Alessandro Biancardi

Reporter:

Redazione PdN

Letture:

889

TERAMO. Dal 1 maggio 2008 il lavoratore socialmente utile Settimio Ferranti ed altri 17 lsu sono senza la proroga di 6 mesi della mobilità in deroga mirata e finalizzata alla stabilizzazione nei comuni o nelle società totalmente pubbliche degli enti locali e della regione Abruzzo.
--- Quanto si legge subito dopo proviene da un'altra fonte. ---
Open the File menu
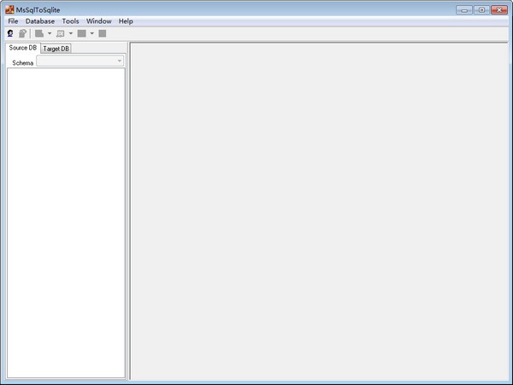The width and height of the screenshot is (513, 385). tap(13, 20)
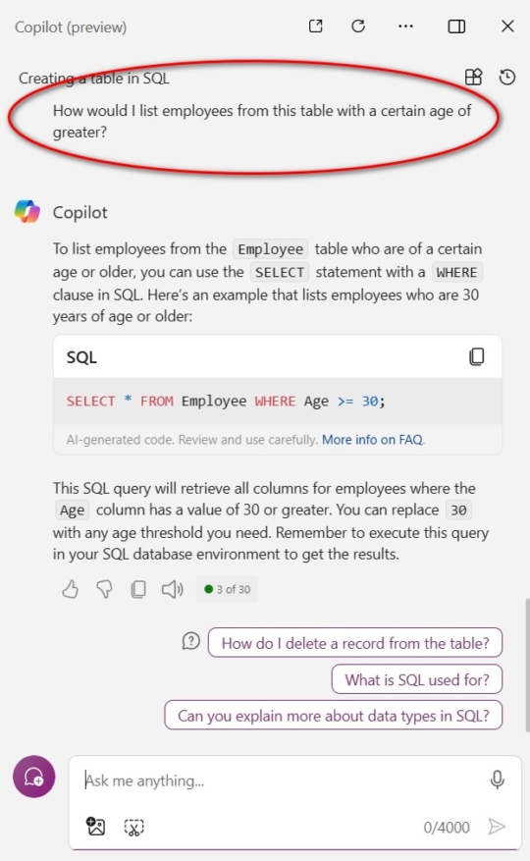The width and height of the screenshot is (530, 861).
Task: Select 'What is SQL used for?' suggestion
Action: coord(417,679)
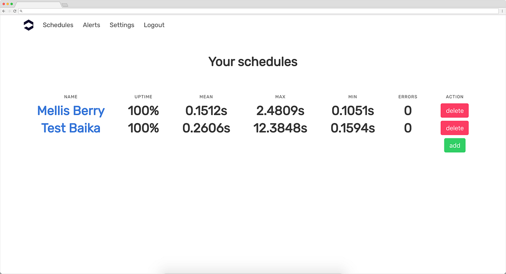Focus the browser address bar
The height and width of the screenshot is (274, 506).
tap(256, 11)
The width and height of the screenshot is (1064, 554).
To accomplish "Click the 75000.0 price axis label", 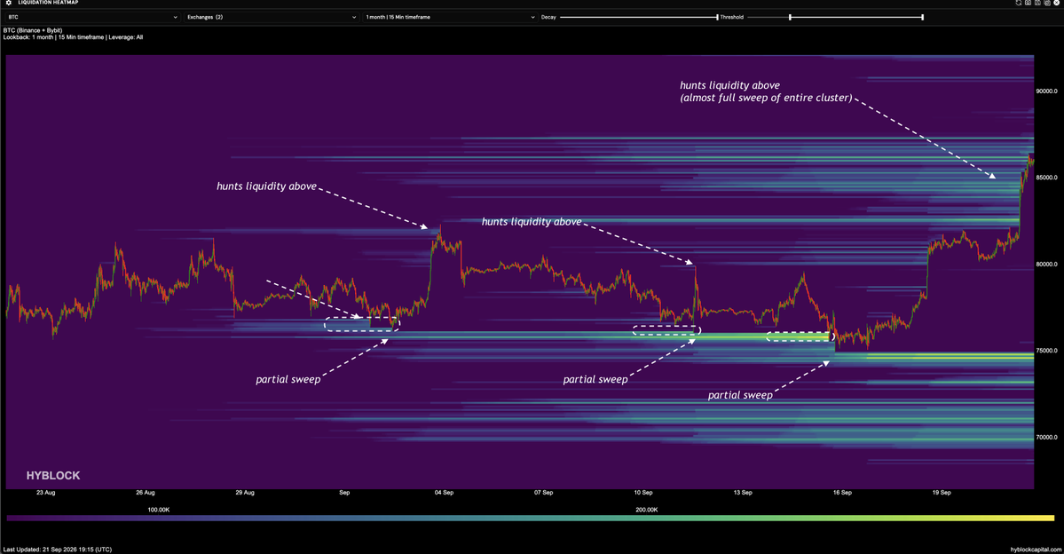I will (x=1046, y=351).
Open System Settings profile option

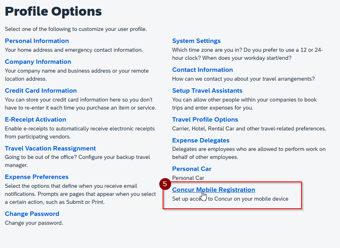196,41
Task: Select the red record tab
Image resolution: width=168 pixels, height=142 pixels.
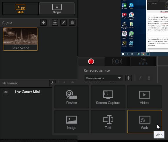Action: [91, 61]
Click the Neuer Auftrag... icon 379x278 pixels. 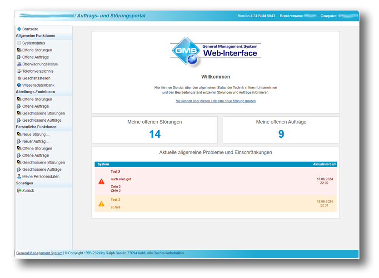19,141
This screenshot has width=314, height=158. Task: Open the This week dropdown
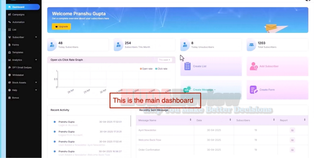(165, 60)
Proprio per questo, il presidente dell'associazione "Dalla parte giusta per la tutela del cittadino" ha fatto sapere che in questi mesi ha relazionato con tutti i livelli istituzionali, «che in questo periodo di campagne elettorali prima, e di rimpasti poi, hanno promesso mare e monti».
Per gli organi preposti era ed è tutto pronto, ma per Ferranti ed i 17 lsu, la Cicas provinciale e regionale ancora non si sono riunite, la giunta provinciale e regionale ancora non hanno deliberato e se entro giugno 2008 non si provvede alla proroga degli ammortizzatori in deroga ed a un piano operativo per la stabilizzazione i 18 perderanno anche il fondo a loro dedicato di 500.000 euro, della convenzione effettuata tra ministero del lavoro e regione Abruzzo.
Un fondo che gli lsu hanno strappato faticosamente, con le unghie e con i denti, facendo accelerare i governi di centrodestra e di centrosinistra sui ritardi ormai ciclopici.
«Ritardi che preoccupano non poco le nostre famiglie», spiega Ferranti, «perché da quasi 2 mesi non percepiamo reddito»
Ora l'associazione rivolge un appello alla neo assessora al lavoro Elisabetta Mura, «affinché entri subito nel vivo e nell'ottica del fare risolutivo e faccia meglio e più veloce del suo predecessore Fabbiani».